Зал ниже сценической коробки, а вход меньше зала, поэтому каждое театральное здание приходится снабжать огромным портиком, прикрывающим всю эту конструкцию. Портик всегда раздут, но всегда меньше, чем располагающаяся позади сценическая коробка, – это архитектурное выражение комплекса неполноценности. Когда, как в детстве, ты, чтобы прочесть стишок, становишься на табуреточку, весь раздуваешься, орешь как можешь, и все равно видно, видно, как ты безнадежно мал и ничтожен.

И вместе с тем это изобретение для фантастической возгонки переживания городского пространства. Причем она произошла с невероятной скоростью: от первых ренессансных пьес, в беспомощности которых даже нет очарования (вроде тех, которые писал Лоренцо Медичи), до Шекспира прошло каких-то ничтожных сто лет. А дальше – дальше изобрели оперу, и степень интенсивности переживания возросла в сотни раз. Да, конечно, средневековые мистерии были, вероятно, захватывающими, но они же не представляли себе, что все это переживание дыхания, эмоции, движения, времени – проживание жизни – не случайно, гармонично, имеет некий смысл, и этот смысл прекрасен. Это город как осмысленное Бытие – напомню, что Зедльмайр считал театр еще одной реакцией на смерть Бога и еще одним субститутом храма.

Это не может не стать моделью всего города, жизни, и когда Вагнер придумывает Gesamtkunstwerk, «совокупное произведение искусства», которым является опера, а должно быть все вокруг, – это, конечно, гениальная утопия, но одновременно и чувство любого человека, который выходит из театра, смотрит на город и в зданиях, улицах, площадях, людях видит продолжение только что пережитого, только какое-то недоделанное, недоведенное, нуждающееся в преобразовании.

Универмаги, вокзалы, здания парламентов, всемирные выставки – все это следование по тому пути, который был открыт театром, все это изобретения для интенсификации города. Театр сегодня кажется институцией более или менее традиционной, но на самом деле это результат модернизации, инструмент интенсификации переживания, и его эффективность по сравнению с городом примерно такая же, как у завода по сравнению со средневековой мастерской. Это фантастический, можно сказать, первый инструмент городского прогресса – поэтому всякая модернизация сначала проигрывается на сцене. Это станок по производству города. Вероятно, поэтому он так уродливо выглядит.

Центр и периферия

Дмитрий Медведев, присоединяя к Москве Новую Москву, объяснял это свое действие тем, что центр Москвы перегружен.
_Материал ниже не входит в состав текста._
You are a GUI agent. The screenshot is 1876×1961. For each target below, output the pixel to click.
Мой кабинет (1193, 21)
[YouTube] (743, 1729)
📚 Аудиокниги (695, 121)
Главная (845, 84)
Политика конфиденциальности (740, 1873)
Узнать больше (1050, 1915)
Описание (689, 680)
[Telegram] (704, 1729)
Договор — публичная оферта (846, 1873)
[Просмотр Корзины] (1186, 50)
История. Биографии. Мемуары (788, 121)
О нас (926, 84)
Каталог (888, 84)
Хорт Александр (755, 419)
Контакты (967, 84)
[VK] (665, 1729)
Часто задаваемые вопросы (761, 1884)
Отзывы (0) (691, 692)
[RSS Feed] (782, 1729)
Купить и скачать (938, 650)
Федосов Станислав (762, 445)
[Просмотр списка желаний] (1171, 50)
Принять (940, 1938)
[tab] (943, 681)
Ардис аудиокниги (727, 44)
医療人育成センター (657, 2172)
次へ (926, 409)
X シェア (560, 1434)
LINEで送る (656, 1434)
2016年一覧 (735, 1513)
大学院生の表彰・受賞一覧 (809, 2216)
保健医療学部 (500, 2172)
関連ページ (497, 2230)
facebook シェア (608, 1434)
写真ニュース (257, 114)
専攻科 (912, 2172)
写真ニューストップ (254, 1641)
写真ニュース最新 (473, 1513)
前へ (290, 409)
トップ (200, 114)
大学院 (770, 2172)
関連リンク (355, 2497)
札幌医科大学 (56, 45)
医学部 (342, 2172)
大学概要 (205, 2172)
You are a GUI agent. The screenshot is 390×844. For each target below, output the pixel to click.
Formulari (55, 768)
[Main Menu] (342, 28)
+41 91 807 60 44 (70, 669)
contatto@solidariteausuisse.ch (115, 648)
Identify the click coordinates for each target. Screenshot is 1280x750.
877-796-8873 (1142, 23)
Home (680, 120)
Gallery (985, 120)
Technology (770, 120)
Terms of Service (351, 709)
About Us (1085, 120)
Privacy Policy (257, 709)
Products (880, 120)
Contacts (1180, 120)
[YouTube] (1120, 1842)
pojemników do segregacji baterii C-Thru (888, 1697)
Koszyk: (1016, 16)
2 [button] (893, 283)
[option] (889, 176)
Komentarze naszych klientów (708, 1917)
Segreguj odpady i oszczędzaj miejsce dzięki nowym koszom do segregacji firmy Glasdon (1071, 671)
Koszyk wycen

Здесь соединяются административный, финансовый, торговый, культурный, научный и образовательный центры. Нужно их развести и получить полицентричный город.

Каждая из функций (сюда можно было бы добавить и военный центр в виде Арбатского военного округа, занимающего целый квартал, но Дмитрий Анатольевич осторожно не добавлял) продемонстрировала нежелание отправляться на выселки и употребила все свое влияние, чтобы этого не произошло. Победили все, и не переехал никто.